Giving is not all about sending large donations to a charity. You might bake some bread for the elderly woman living across from you, or keep a bird feeder fill throughout the winter. The emphasis is on why rather than what. You give because you choose to, it is a conscious act and sends the message that you care.

3. Let people decide how:

Some workplaces have charities they support decided by senior management. Others give the decision to employees, by way of a poll. You may think that helping the fight against cancer or sending aid to famine relief tops the list of causes to support. Your five-year-old may want to donate money to the zoo for a new lion enclosure. Giving becomes so much more empowering when the decision about what to give is made by the giver.

4. Make it concrete:

Children may benefit more from actually seeing what they are doing when they donate. Rather than write a cheque or drop coins into a street tin collection, it’s more powerful to collect items for donation, such as tins of food and clothing, and deliver them in person to the charity.

5. Give non-material gifts:

So you have nothing to give? How about your time. Sit with an elderly person, visit someone in hospital or just listen to a friend. “If one of your goals is to be of help to others, you will find the most appropriate ways,” says Richard Carlson, author of Don’t Sweat the Small Stuff…and it’s all small stuff.
“ Your chances to be of service are endless…the key is to remember that being of service isn’t a one-time effort.
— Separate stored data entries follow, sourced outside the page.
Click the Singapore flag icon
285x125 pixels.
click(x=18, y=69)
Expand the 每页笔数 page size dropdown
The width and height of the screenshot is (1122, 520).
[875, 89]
A life of service is a lifelong process, a way of thinking about life.”

Workplace Kringle

A common practice for large workplaces is the Kris Kringle, where employees draw the name of another colleague to buy a present for, up to a certain value. While this alleviates the stress of buying presents for multiple people, the motive behind it can be dubious.

“I won’t do it anymore after what I got last year,” says Charlotte Preston, managing director of a sizable print company. “One lousy lotus-shaped crystal from the two dollar shop! It was horrible. We were supposed to buy something for $20.”
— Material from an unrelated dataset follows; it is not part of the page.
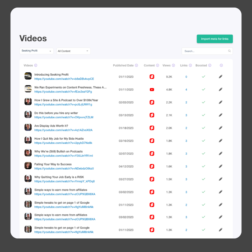Click info icon beside Boosted header
Screen dimensions: 252x252
coord(210,65)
This year, one of Charlotte’s colleagues suggested chipping in to jointly sponsor a child through World Vision. With six people in the department, the monthly outlay is $7 per person. “We were all so taken with the idea that we’ve decided to sponsor two kids,” enthuses Charlotte. “And, we are holding our own department Kris Kringle as well!”
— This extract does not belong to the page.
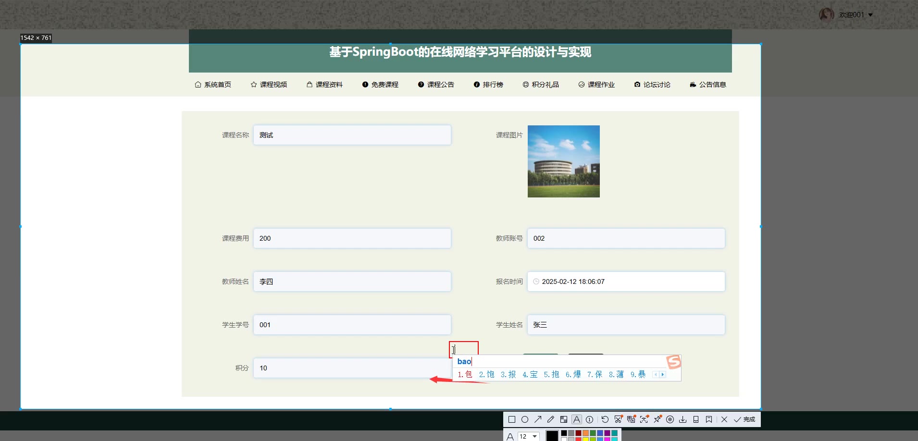Screen dimensions: 918x441
Task: Click the 课程名称 input field
Action: click(352, 135)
For those still committed to conventional gift giving, here are some suggestions to spread your dollar further.

Buy from ethical catalogues:

Charities like Oxfam provide opportunities to buy livestock for communities in developing countries. You could also purchase a pair of Dunlop Volley runners ($29) for caregivers walking long distances in Zimbabwe.
Go to: www.oxfamunwrapped.com.au If you want something more traditional, the Oxfam shop has plenty in the way of jewelry, kitchen wares, music, CDs and musical instruments.

Animal lovers:

Children love the idea of helping animals, so why not adopt an endangered species through the World Wildlife Fund. www.wwf.org.au

Beautiful garments:

Browse the Hunger website – www.thehungersite.com – for a an extensive range of attractive gifts that benefit leading charities.

Environment:

Friends of the Earth and Greenpeace are associated with the Natural Collection catalogue – www.naturalcollection.com – in which all the products are made sustainably.

Workplace Giving Schemes

Workplace giving allows employees to donate money on a regular basis to an organization via regular payroll deductions from employees who have agreed to take part. These donations often go to an organization with Deductible Gift Recipient (DGR) status.

A group with DGR status is a charity or non-profit organization that is entitled to receive tax-deductible donations. Employees benefit when the donation amount is deducted from their gross salary for each pay period before referring to the tax table. They receive the benefit of the tax deduction each pay period, depending on the amount donated.

The arrangement is good for the DGR, which receives donations as a lump sum from each employer, thus reducing administrative costs. Employees get a tax deduction each pay period and have a record from their employer outlining the total donation amount for the financial year.